Wanting something is not enough. You must hunger for it. Your motivation must be absolutely compelling in order to overcome the obstacles that will invariably come your way – Les Brown
What makes you get up in the morning with a passion and energy to start your day? What is it that drives anyone to give their peak performance at work or go beyond the call of duty? As we’ve just crossed the fifth anniversary of the 26/11 terror attacks on Mumbai, I am reminded of the gallant response of the employees of the Taj Mahal Hotel. What made the Taj employees demonstrate exemplary strength of character by jeopardizing their lives to save the hotel guests? There is no definitive answer to this question and there are various factors that come into play. What is important in the business context is to understand what that force is, what drives people and how an organization can tap into the depths of people’s potential, how can leaders encourage, persuade and motivate staff to help them always give their best and excel at whatever they are doing. In the words of Mark Twain “Really great people make you feel that you, too, can become great.”

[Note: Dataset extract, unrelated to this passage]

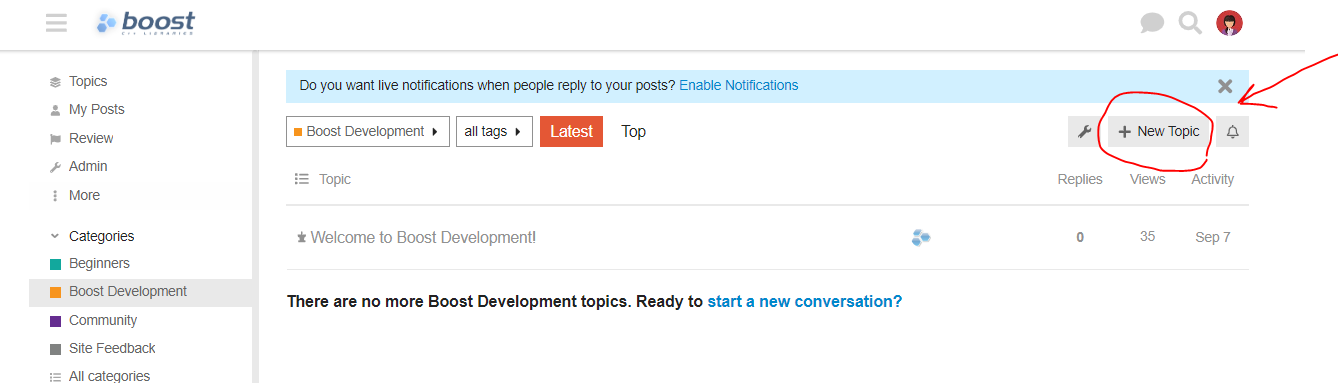The image size is (1338, 383).
Task: Click the Boost poster avatar in topic row
Action: tap(921, 237)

Motivation answers the basic question of why people do what they do and why they behave in a certain way. To influence the why and how of people, it is important to first create an ecosystem where a leader understands “what makes people tick”. If you study any organization with high morale and productivity, you will find that it has an open culture that promotes dialogue between the management and staff. Both formal and informal processes are important. While town halls and staff meetings are vital, successful leaders are those that also find informal methods of checking in on people. The objective is to create an environment of trust – where people feel that they can candidly speak up. A leader has to be an enabler, taking constant feedback from staff and acting upon it to remove obstacles from their way so that they can concentrate on their work. In the words of Brooker T. Washington “Few things can help an individual more than to place responsibility on him and to let him know that you trust him”.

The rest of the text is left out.